* **Given data**

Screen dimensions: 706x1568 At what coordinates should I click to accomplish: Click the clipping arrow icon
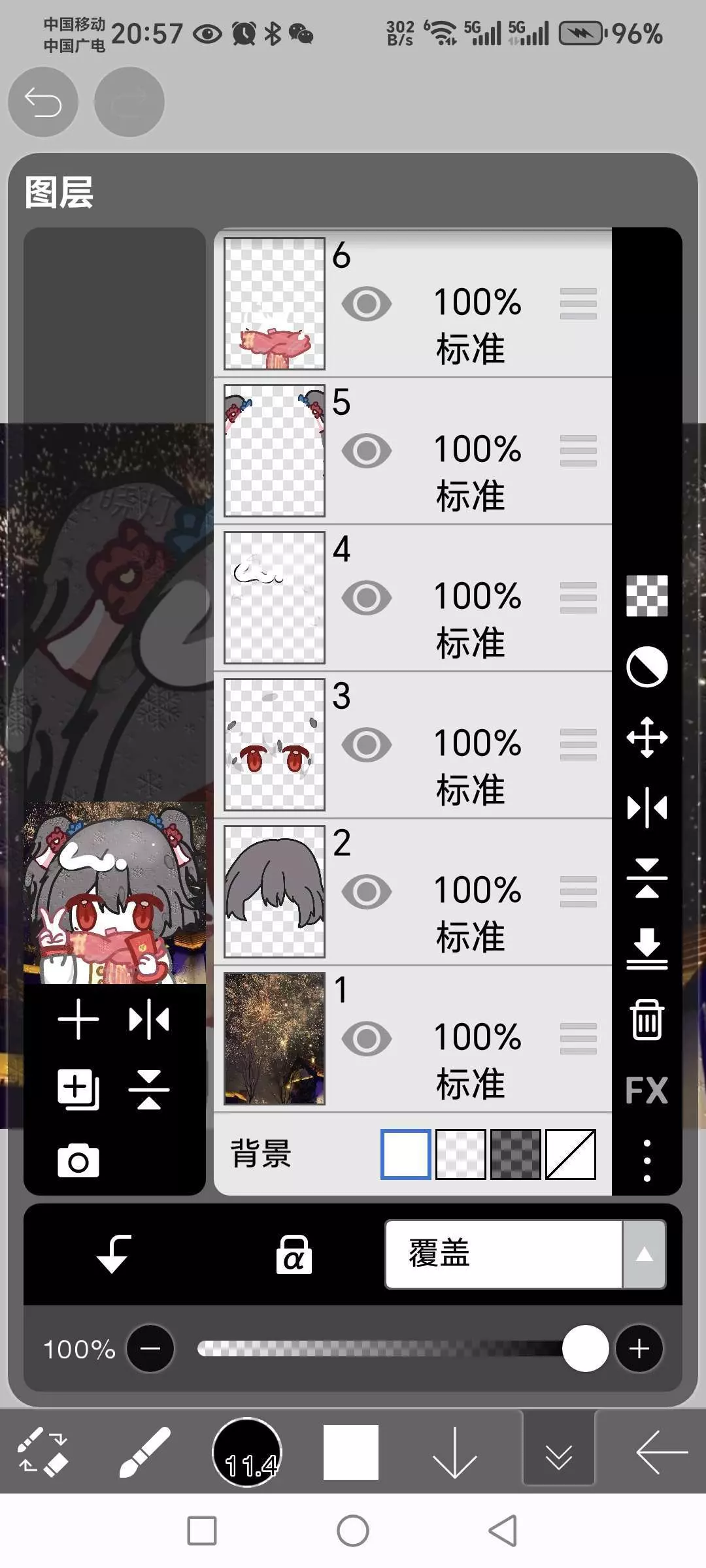(114, 1254)
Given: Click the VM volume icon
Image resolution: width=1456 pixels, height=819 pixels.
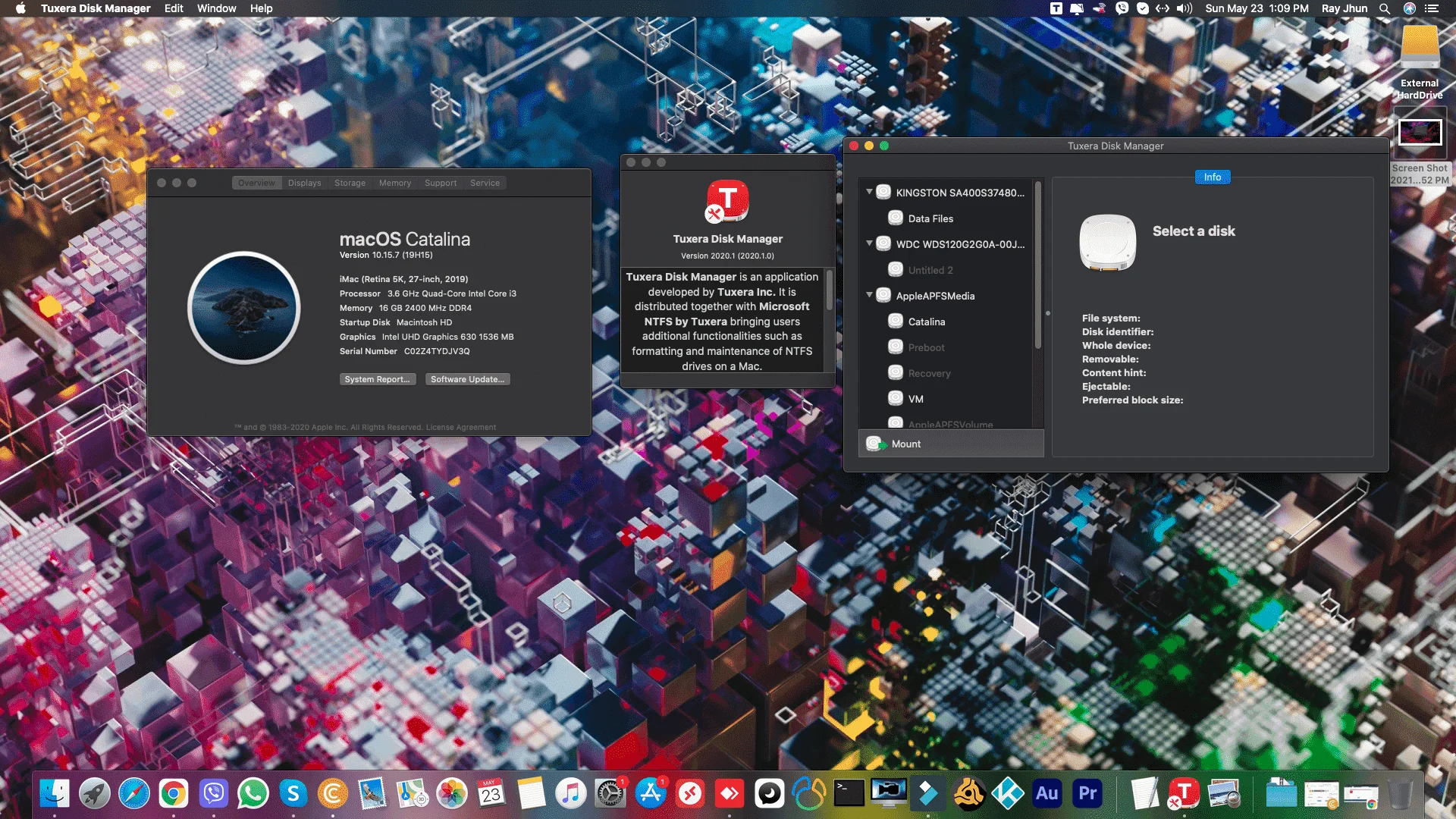Looking at the screenshot, I should point(896,399).
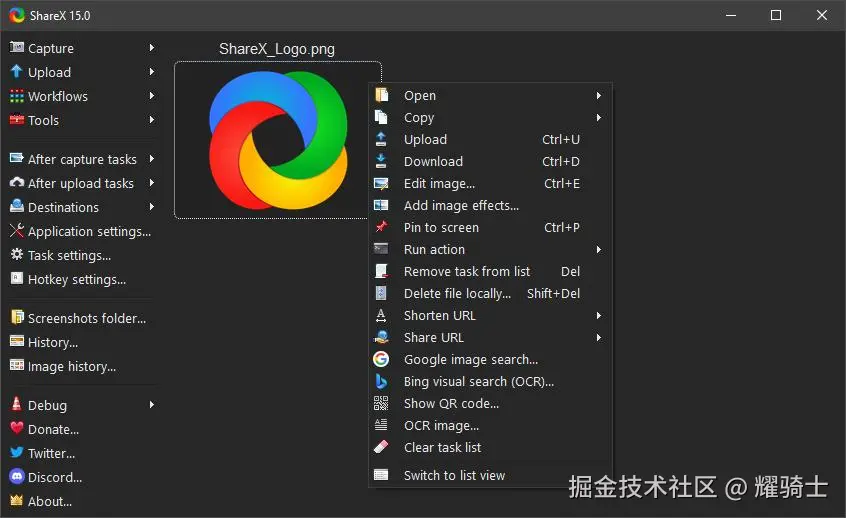Expand After capture tasks submenu arrow

click(x=152, y=159)
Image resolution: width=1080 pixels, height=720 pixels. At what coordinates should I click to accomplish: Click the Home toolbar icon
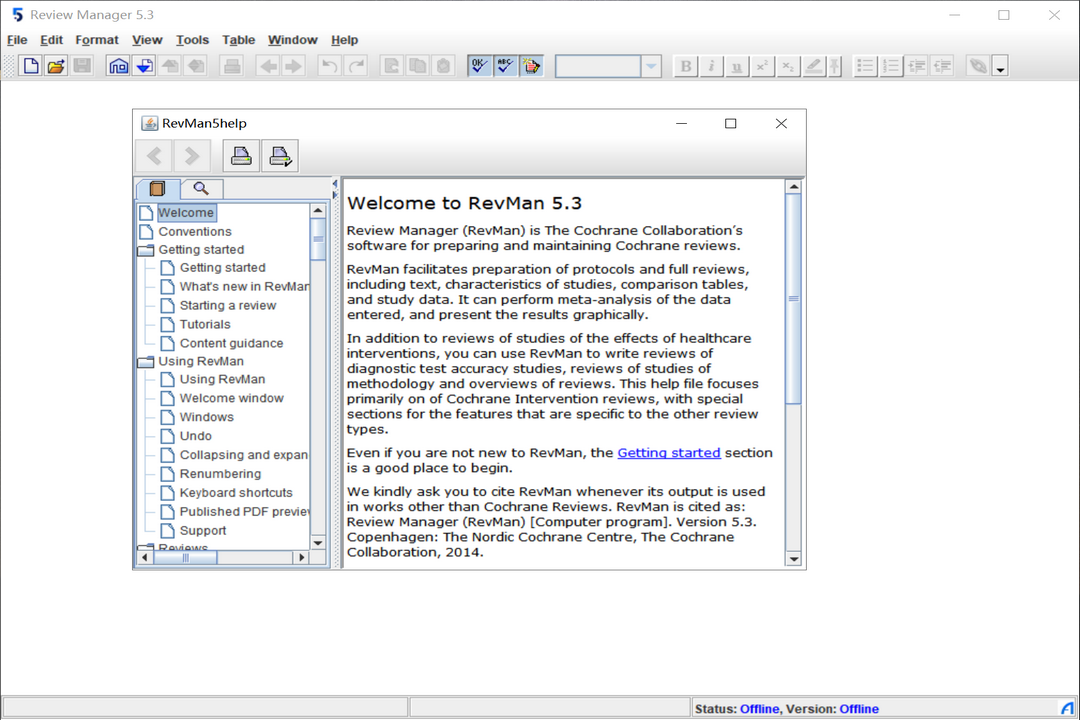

* **Directions**
The expected result is the complete listing above, printed exactly, with no pictures.

* **Solution to the exercise**
Screen dimensions: 706x1568 At what coordinates should I click to accomplish: Click the clipping arrow icon
(114, 1254)
Given: Click the VM volume icon
Image resolution: width=1456 pixels, height=819 pixels.
Looking at the screenshot, I should point(896,399).
Expand After capture tasks submenu arrow

click(x=152, y=159)
Image resolution: width=1080 pixels, height=720 pixels. At what coordinates should I click to accomplish: Click the Home toolbar icon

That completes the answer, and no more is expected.